Suppose I have a string in R,
mystring = 'help me'
but with a twist: The space between 'help' and 'me' is actually a non-breaking space. Non-breaking space is stored in R as <c2 a0>, so this string can be created by
mystring = rawToChar(as.raw(as.hexmode(c('68','65','6c','70','c2','a0','6d','65'))))
Then, for example, grepl('help me', mystring) will be FALSE
how can I replace the non-breaking space with a regular space? And in general, replace any particular raw value(s) with a particular character? Ideally I will be able to make a function like
gsubRaw('mystring',as.raw(as.hexmode(c(('c2','a0'))), ' ')
This answer almost answers my question, except that I don't want to replace ALL non-ascii characters with a space, only the non breaking space.

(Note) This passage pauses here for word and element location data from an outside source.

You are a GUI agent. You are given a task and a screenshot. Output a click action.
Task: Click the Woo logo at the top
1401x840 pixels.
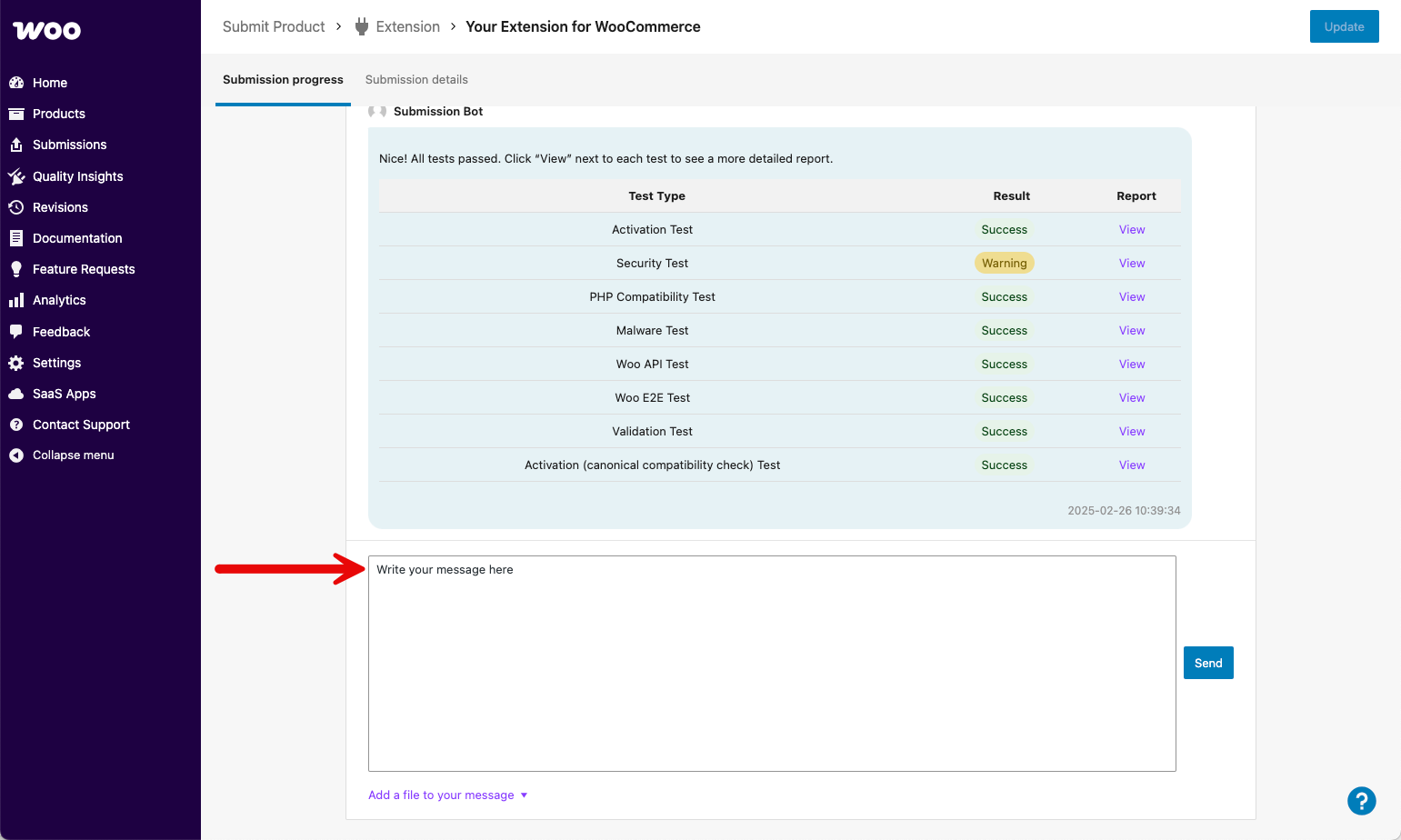point(45,30)
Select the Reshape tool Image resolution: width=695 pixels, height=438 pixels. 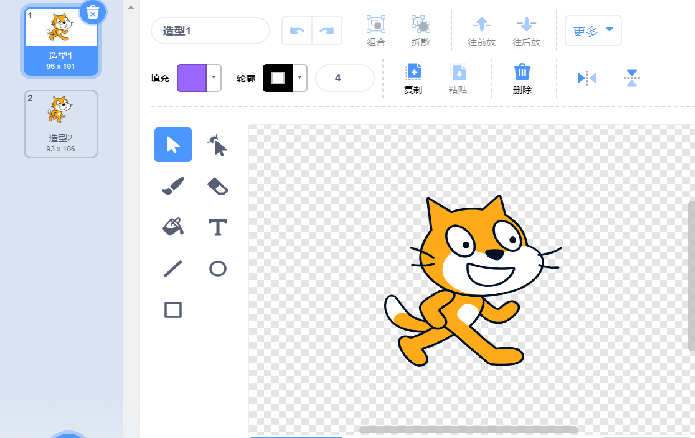click(x=217, y=145)
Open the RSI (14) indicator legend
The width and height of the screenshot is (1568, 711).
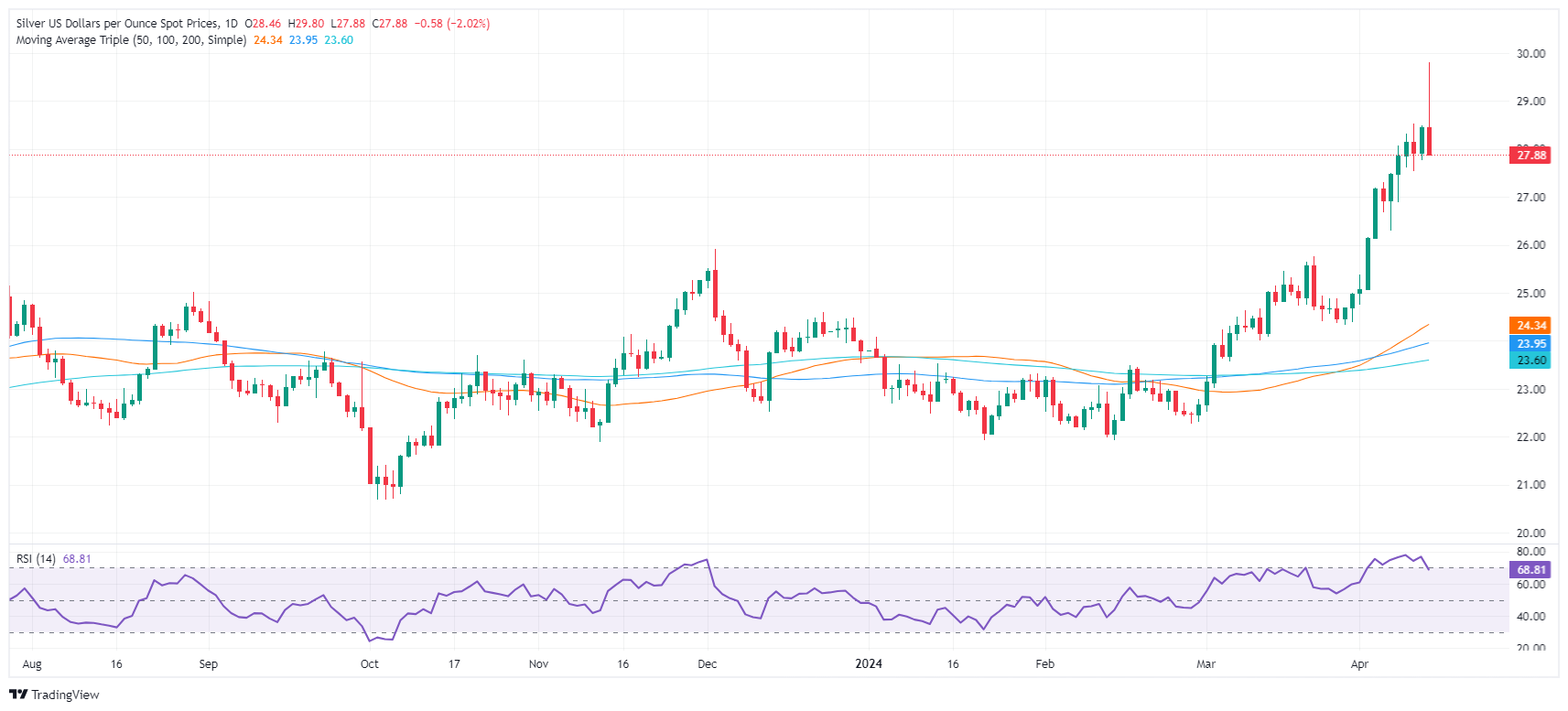click(36, 559)
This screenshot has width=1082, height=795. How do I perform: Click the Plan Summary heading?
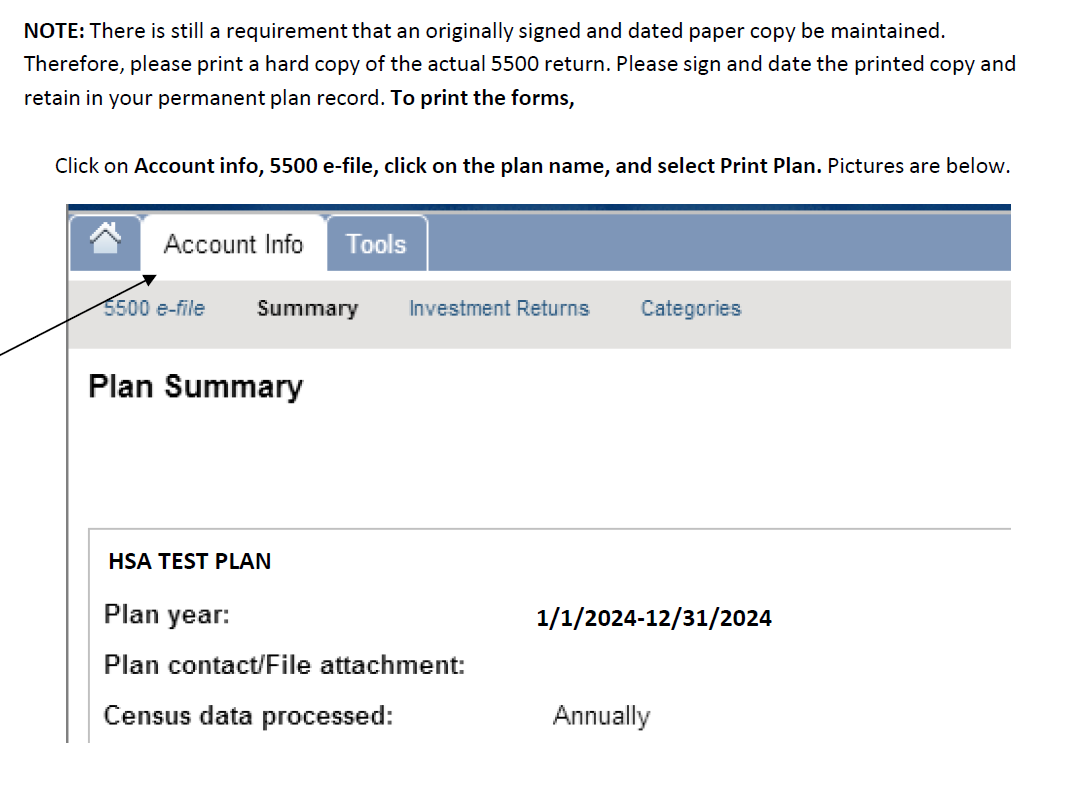coord(195,386)
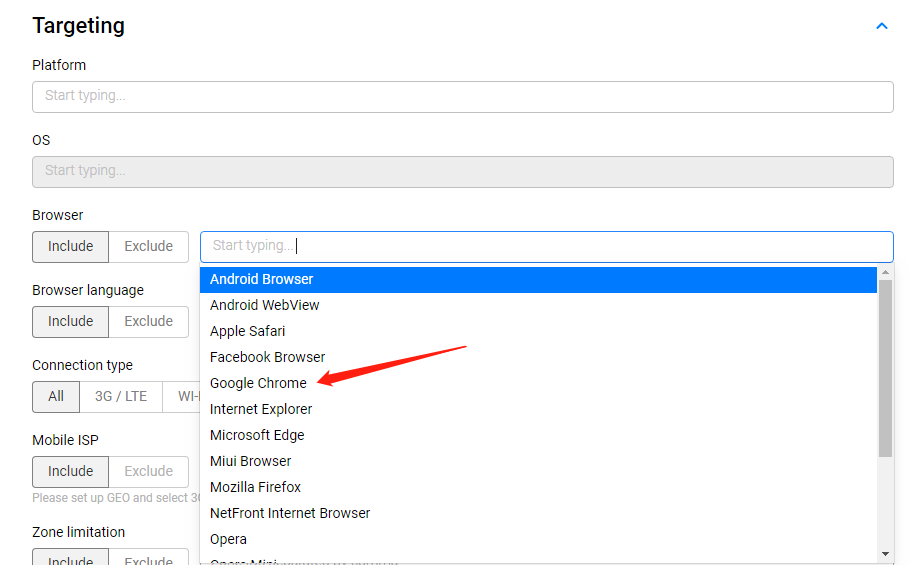Click the Browser search input field
This screenshot has width=924, height=565.
546,246
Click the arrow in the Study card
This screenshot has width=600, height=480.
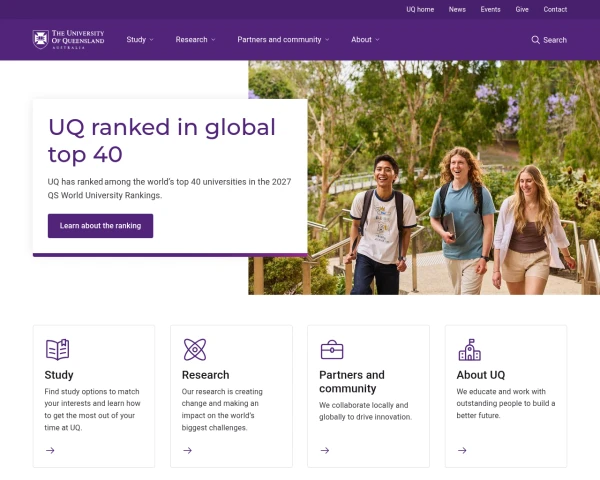pos(50,451)
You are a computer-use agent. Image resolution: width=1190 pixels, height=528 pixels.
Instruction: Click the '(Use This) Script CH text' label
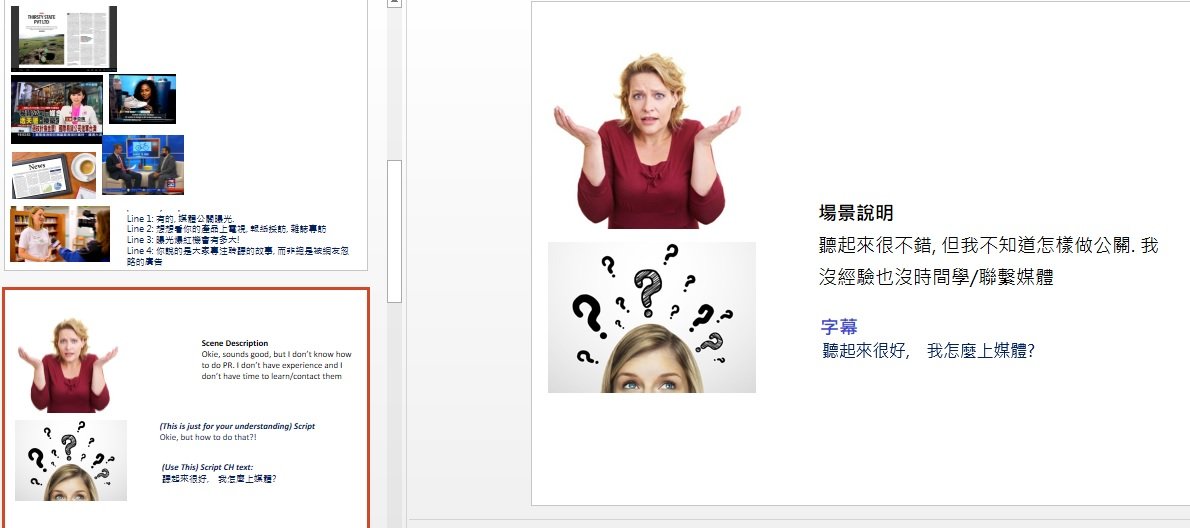(207, 467)
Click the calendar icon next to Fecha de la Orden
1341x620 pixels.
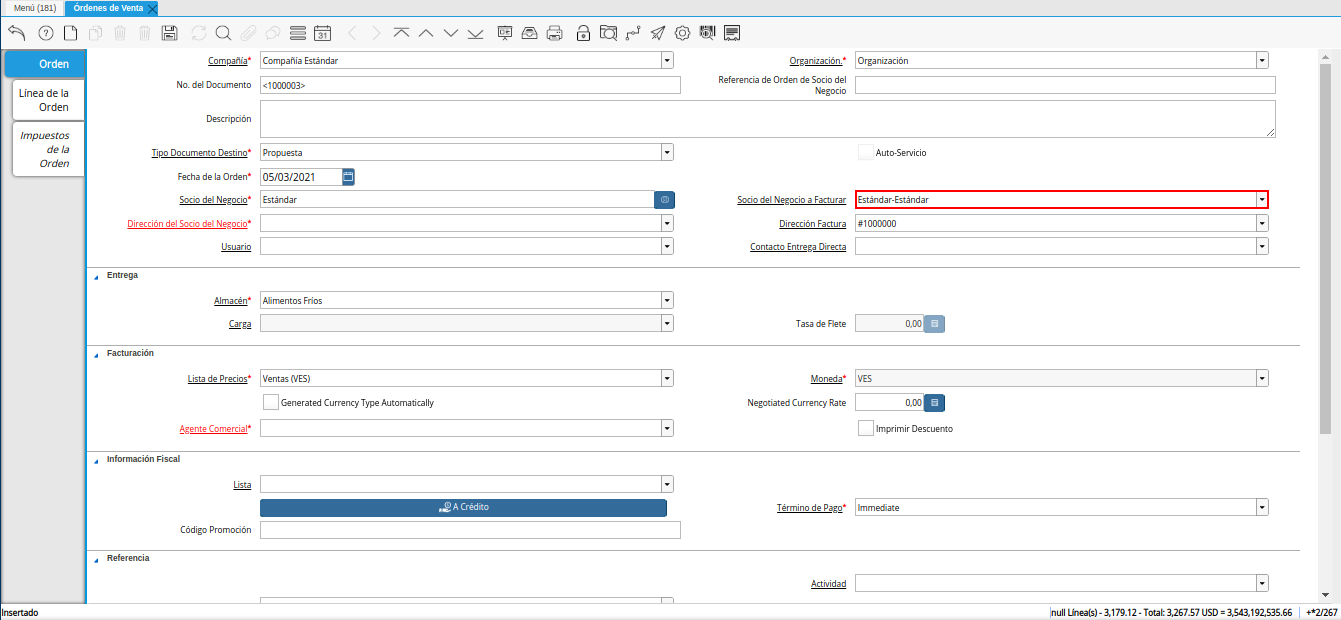348,177
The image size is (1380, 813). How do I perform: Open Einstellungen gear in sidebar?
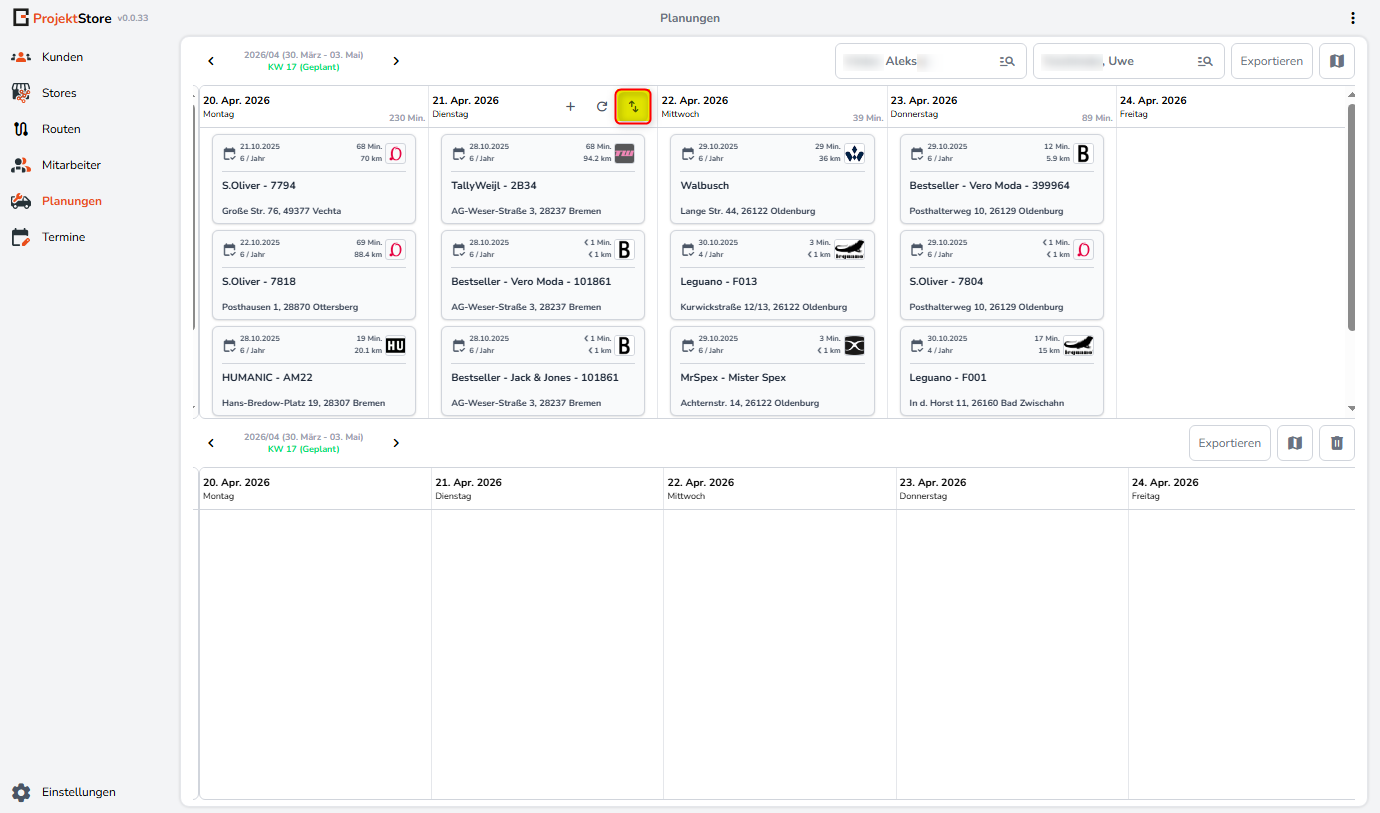tap(21, 792)
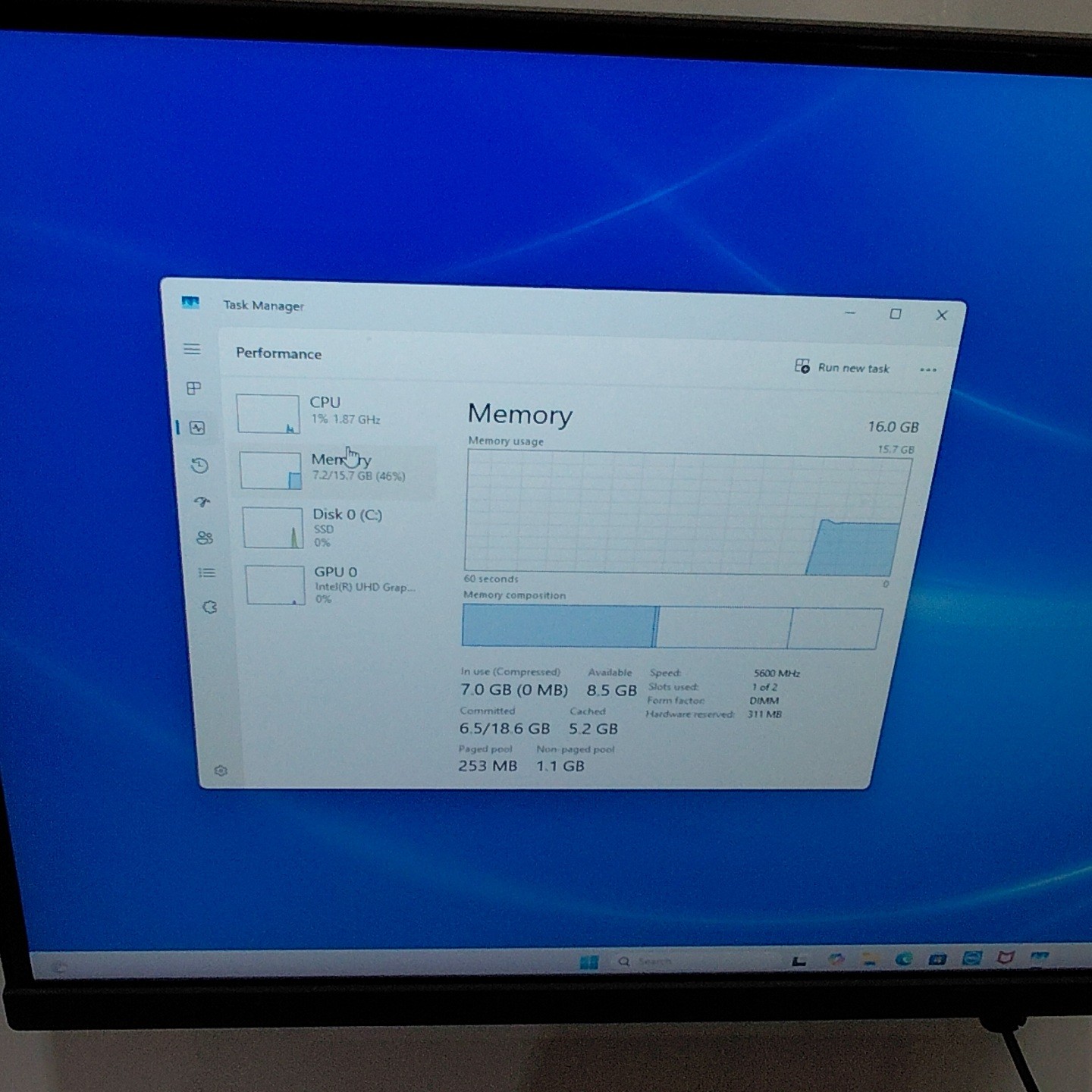The image size is (1092, 1092).
Task: Open the Startup apps page icon
Action: point(202,501)
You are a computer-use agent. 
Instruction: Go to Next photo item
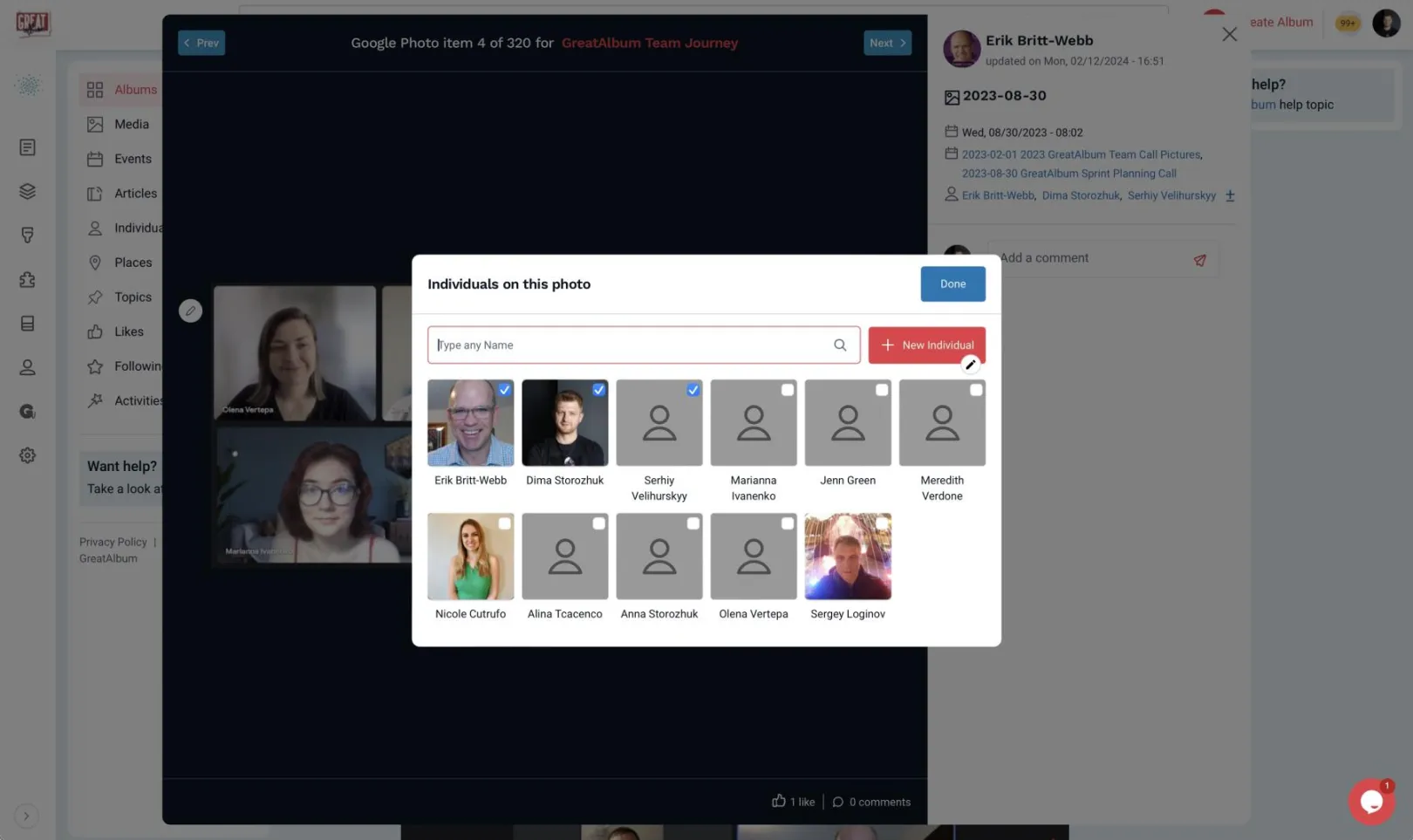click(x=886, y=43)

grepRaw() also came close, because it can detect the position in the string that the raw characters occur and they can then be replaced. However, it didn't work cleanly: sometimes the position in the string that grepRaw() returned wasn't the same as the position of the non-breaking space in the string-as-plain-text, and I don't know how to replace the raw values themselves.
From comments on my answer to the other question we can do this by using the fact that the non-breaking space is \xc2\xa0
(at least in R 4.3.1 on Windows)
mystring = rawToChar(as.raw(as.hexmode(c('68','65','6c','70','c2','a0','6d','65'))))
grepl('help me', mystring)
#> [1] FALSE
tools::showNonASCII(mystring)
#> 1: help<c2><a0>me
identical('help\xc2\xa0me', mystring)
#> [1] TRUE
mynewstring = gsub('\xc2\xa0+', ' ', mystring)
grepl('help me', mynewstring)
#> [1] TRUE
tools::showNonASCII(mynewstring)
Created on 2023-07-05 with reprex v2.0.2